Con nosotros, también hubo mucha prensa. Hay noticias desde las pocas horas hasta el funeral. Padre e hija desaparecidos. Moto acuática estropeada. Se informó de la avería y, después, ya no hubo contacto. Se dijo que, tras aparecer nuestros restos, los locales bloquearon a la policía por una cuestión de creencias, pero quién sabe cuáles. Yo fui a despedirme de mamá, de mis abues y la maestra de la escuela que hasta hizo un grupo. Quería darle las gracias por defenderme frente a las creídas y no contarle a mamá que una vez mojé la falda. Por el susto, pues. Criticaron, también, en los periódicos, la falta de sana distancia, de cubrebocas y medidas sanitarias. Morí en la época del covicho, pero no pudieron anotarlo en mi acta; con eso de que todos los que fallecían en esa época fueron registrados así… Al menos, los periódicos parecían saber tanto como yo: nada.

Cacé a los pendejitos. No fue en el restaurante sino en las lanchas. Dejé mi disfraz lejos de la marea y de la vista. Primero alcancé a los dos varoncitos, el del pan y el que tiró la roca. Me les acerqué en el muelle, mientras los adultos trataban de comprar boletos en la taquilla. Es que ya no salen más botes, patrón. ¡Pero faltan veinte minutos! No es seguro, entienda… Los niños se retaron para aguantar la respiración bajo el agua. Uno se sumergía y el otro contaba. Ni en cuenta de cuando me metí, menos de que los oía. El del pan cerró los ojos y fue primero. Salió inmediatamente. ¡Está fría! Pues yo gané. ¡No, pérate! Una, ¿dos…? Otra vez. Entonces, le apreté un beso que lo hizo temblar. Salió dando un brinco hacia atrás. ¿Qué te pasa? Eres un bebé, ¡ya! ¡Cuenta! Me toca. ¡Oye! ¿Listo? ¡Oye! Hay algo en el agua… ¿Qué? ¡¿Qué hay?! ¡Mira tú!, y salió corriendo. El de la piedra quiso encontrarme. Se asomó hasta que su nariz casi tocaba la capa de agua. Lentamente, me elevé desde el fondo. Me mantuve inmóvil. Me veía, estoy segura. Estiró un dedo hacia mí y, entonces, tiré de él hacia abajo. Cayó como la piedra, pesado y vacío. Lo abracé con todas mis fuerzas. Quise tener garras o colmillos. De repente, alguien tiró de él hacia arriba y lo sacó antes de que perdiera el conocimiento. Temblaba tanto que anularon el viaje en barco y volvieron a la pensión.
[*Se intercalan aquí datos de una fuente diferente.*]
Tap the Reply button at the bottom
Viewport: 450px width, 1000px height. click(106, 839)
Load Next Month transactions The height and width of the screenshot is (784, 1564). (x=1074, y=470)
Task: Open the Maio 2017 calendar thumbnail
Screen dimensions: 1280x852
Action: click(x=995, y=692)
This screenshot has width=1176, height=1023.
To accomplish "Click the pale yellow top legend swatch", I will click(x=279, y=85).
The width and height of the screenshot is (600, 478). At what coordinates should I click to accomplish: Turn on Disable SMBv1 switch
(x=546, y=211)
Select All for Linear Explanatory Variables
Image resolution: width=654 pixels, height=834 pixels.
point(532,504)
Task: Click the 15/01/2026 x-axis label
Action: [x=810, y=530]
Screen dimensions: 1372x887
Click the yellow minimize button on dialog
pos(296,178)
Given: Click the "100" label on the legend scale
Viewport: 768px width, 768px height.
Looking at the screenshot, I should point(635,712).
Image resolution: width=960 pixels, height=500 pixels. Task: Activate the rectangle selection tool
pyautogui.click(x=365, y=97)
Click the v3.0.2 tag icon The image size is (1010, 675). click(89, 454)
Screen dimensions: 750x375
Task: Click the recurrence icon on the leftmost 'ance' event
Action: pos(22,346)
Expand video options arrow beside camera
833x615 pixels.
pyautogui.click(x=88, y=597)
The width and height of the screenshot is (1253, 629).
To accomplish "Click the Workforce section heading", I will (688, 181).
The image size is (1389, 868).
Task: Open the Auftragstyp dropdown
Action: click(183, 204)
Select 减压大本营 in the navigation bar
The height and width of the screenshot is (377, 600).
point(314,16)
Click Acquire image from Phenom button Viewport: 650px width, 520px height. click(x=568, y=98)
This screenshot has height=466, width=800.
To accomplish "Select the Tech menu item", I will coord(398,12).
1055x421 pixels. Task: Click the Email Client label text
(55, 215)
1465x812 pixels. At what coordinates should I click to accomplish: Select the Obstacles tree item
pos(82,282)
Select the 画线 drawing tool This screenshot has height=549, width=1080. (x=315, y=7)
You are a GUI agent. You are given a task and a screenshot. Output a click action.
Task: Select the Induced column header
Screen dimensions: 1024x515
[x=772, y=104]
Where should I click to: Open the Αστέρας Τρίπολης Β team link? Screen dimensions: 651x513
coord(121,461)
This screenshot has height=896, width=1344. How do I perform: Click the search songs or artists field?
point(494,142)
Al parecer, las familias partirían al día siguiente y yo perdería mi oportunidad. Los niños lloraban repetidamente sin entender por qué; estaban pálidos, aunque hacía calor y era verano. No faltó el ocasional espasmo. La dueña de la pensión los revisó de hito en hito y determinó que habían contraído el espanto. Era buena la vieja. Por supuesto, los padres no lo creyeron, cosas de pueblo, hasta que enunció las palabras: al lago no se baja, ni en la noche ni de madrugada. La observé maravillada. Aguardaría hasta la hora limítrofe entre la densidad de la noche y los rayos del alba.

Recordé, entonces, el ramo de flores. La visité. Los otros dos seguirían. En sueños, le conté que el agua del lago convierte a las niñas en ánimas infinitas. Bastaba con andar entre los lirios.